EXERCISE: When a line below contains the word "heading", it counts toward the total; give that total and nothing besides.

INPUT:

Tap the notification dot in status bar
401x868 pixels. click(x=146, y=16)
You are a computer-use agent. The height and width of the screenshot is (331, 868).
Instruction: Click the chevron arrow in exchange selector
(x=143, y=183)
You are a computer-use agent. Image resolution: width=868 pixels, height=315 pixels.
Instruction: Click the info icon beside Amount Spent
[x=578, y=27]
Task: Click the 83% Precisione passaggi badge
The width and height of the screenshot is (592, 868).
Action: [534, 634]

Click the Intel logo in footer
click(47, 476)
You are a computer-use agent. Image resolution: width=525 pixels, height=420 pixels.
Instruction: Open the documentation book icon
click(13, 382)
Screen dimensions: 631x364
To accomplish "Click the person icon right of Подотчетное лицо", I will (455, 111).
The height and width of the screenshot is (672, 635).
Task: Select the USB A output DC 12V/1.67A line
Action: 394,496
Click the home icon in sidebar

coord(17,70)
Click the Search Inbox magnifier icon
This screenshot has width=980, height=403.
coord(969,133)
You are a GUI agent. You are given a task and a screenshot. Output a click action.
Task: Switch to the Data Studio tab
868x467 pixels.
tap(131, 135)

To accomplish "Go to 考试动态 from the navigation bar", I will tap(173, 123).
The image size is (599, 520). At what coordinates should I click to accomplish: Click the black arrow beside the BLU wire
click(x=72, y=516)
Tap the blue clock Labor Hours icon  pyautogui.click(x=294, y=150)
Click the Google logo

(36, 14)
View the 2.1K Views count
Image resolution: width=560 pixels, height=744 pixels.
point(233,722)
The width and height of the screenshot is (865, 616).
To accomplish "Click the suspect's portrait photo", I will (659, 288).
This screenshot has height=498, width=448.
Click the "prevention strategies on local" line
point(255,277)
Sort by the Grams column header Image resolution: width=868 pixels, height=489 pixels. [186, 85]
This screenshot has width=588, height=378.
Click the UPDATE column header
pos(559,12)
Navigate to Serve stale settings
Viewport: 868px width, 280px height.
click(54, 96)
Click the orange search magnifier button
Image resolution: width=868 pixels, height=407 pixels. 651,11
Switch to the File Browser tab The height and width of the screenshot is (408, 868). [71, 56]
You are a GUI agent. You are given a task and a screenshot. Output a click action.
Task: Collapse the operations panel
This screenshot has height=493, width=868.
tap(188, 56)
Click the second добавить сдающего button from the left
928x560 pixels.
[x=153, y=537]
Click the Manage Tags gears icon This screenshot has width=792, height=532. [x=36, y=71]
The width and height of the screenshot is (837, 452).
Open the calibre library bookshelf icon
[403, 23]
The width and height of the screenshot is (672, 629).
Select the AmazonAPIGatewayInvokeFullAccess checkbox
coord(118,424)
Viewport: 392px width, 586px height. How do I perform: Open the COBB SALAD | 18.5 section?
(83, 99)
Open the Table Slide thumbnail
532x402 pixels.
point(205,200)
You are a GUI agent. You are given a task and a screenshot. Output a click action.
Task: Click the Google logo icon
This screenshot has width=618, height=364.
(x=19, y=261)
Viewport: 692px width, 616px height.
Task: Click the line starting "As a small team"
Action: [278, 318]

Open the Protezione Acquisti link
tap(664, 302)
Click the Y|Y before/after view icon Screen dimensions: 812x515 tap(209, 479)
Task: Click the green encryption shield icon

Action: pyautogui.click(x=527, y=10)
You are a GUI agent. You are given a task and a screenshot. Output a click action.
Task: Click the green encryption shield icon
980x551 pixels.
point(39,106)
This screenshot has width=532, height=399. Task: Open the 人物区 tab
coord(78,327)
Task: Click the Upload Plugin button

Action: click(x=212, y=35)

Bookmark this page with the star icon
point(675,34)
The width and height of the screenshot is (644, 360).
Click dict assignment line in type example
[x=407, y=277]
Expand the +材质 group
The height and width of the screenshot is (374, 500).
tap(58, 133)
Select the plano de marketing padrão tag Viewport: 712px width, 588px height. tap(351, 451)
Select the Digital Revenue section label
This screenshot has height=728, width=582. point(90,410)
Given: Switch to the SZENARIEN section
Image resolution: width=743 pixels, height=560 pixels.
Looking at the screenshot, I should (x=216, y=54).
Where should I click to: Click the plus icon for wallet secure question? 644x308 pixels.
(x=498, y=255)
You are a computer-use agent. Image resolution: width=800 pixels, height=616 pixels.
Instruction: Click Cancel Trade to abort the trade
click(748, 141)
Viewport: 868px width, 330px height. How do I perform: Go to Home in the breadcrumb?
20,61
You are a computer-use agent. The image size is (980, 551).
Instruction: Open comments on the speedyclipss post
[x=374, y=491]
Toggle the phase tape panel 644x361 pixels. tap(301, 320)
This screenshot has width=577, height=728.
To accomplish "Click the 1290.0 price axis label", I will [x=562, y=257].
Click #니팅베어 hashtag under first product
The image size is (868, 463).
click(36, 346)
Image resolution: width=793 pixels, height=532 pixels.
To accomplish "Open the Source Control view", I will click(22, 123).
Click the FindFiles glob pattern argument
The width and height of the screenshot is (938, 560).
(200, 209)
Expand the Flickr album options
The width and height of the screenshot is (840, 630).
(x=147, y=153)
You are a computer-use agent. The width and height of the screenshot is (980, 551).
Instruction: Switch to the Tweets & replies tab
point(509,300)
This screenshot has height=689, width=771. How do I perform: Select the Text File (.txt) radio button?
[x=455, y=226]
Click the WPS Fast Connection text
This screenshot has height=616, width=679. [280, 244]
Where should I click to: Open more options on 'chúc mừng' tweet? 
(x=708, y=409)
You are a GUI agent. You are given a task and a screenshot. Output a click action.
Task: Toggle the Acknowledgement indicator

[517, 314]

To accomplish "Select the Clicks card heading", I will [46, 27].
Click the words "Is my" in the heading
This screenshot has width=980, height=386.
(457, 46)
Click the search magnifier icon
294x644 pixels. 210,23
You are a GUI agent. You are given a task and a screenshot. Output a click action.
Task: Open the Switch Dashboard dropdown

EXERCISE OUTPUT: 2